PWD WA is hoping this inquiry will allow for a 'reset', so that the Government can embrace a true co-design process to ensure people with disabilities rights are engaged as equal partners in decisions that affect their lives.

The independent assessments have also been called culturally inappropriate by Aboriginal and Torres Strait Islander disability advocacy groups.

Marninwarntikura Women's Resource Centre and University of Sydney Research Fellow, Dr Lauren Rice, told the inquiry that the proposed independent assessment model will only serve to widen the inequity for Aboriginal and Torres Strait Islander people and is not culturally appropriate for use in Aboriginal communities.

The NDIA responded to the submissions made to the 23 April inquiry to reassure participants, their families and carers. They stated that while they respect and welcome discussion around the changes to the NDIS, they want to address any misinformation or incorrect statements.

Some of the areas they touched on include:

  • No proposed caps for individual plans and eligibility criteria will not change under independent assessments

  • Independent assessments will not determine a participant's specific supports but help develop an overall personalised budget, not access and planning decisions

  • No directive for assessments to reduce individual participant plans. A plan will go up and down depending on capacity and circumstances

  • The right for people to seek a review of NDIS access and planning decisions does not change

  • No time limit on assessments and they may be conducted over one or more days

  • The recommended tools meet certain criteria, are focused on functionality and are disability neutral

The NDIA also states that the independent assessments are based on recommendations from reviews and inquiries, like the 2019 Tune Review.

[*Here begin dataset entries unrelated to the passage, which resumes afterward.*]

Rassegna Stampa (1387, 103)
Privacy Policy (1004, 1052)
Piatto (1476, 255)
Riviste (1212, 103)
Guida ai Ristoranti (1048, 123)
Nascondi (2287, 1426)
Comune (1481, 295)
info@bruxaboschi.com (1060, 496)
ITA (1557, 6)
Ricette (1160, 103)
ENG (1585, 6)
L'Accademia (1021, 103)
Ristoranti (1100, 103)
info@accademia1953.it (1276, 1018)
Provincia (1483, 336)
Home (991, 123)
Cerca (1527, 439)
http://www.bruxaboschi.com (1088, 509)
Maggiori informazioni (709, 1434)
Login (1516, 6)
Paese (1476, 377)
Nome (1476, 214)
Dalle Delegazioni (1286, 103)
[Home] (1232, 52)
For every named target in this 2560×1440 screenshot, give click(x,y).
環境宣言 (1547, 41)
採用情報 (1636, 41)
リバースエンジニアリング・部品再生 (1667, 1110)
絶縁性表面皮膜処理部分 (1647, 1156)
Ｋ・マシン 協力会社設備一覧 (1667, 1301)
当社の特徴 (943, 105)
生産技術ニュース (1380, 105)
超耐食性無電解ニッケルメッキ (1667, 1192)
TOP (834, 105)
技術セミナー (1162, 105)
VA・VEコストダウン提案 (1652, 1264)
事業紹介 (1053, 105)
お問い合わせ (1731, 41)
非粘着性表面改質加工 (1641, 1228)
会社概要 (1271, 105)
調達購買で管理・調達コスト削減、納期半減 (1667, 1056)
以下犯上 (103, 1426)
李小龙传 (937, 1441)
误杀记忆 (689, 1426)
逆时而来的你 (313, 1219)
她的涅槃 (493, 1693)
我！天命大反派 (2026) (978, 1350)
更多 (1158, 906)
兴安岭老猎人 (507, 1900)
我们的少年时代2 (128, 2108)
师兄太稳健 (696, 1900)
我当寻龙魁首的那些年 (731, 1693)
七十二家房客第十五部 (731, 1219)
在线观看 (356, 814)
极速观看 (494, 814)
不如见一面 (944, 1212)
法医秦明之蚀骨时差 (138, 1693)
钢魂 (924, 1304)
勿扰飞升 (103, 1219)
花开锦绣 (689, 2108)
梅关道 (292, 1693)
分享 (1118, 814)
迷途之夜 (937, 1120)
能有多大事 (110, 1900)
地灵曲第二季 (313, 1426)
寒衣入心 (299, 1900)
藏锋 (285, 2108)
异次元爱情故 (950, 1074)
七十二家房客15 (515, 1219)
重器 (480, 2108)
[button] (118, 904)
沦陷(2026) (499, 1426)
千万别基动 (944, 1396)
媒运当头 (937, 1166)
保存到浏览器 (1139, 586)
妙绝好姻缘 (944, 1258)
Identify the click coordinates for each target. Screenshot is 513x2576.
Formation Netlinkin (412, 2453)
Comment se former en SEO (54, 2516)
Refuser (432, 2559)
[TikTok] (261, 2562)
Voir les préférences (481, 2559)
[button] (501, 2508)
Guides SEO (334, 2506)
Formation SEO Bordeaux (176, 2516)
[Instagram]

Ms Connors says that the independence of the Tune Review has now been brought into question after reports that the Review was amended by public servants to be in favour of independent reviews.

"These [reports and reviews] are being used as conveniences and it is misinformation, it is not based on fact," says Ms Connor.

"...Depriving people of care and support is cruel and unusual treatment, and this should be immediately discontinued, including the trials."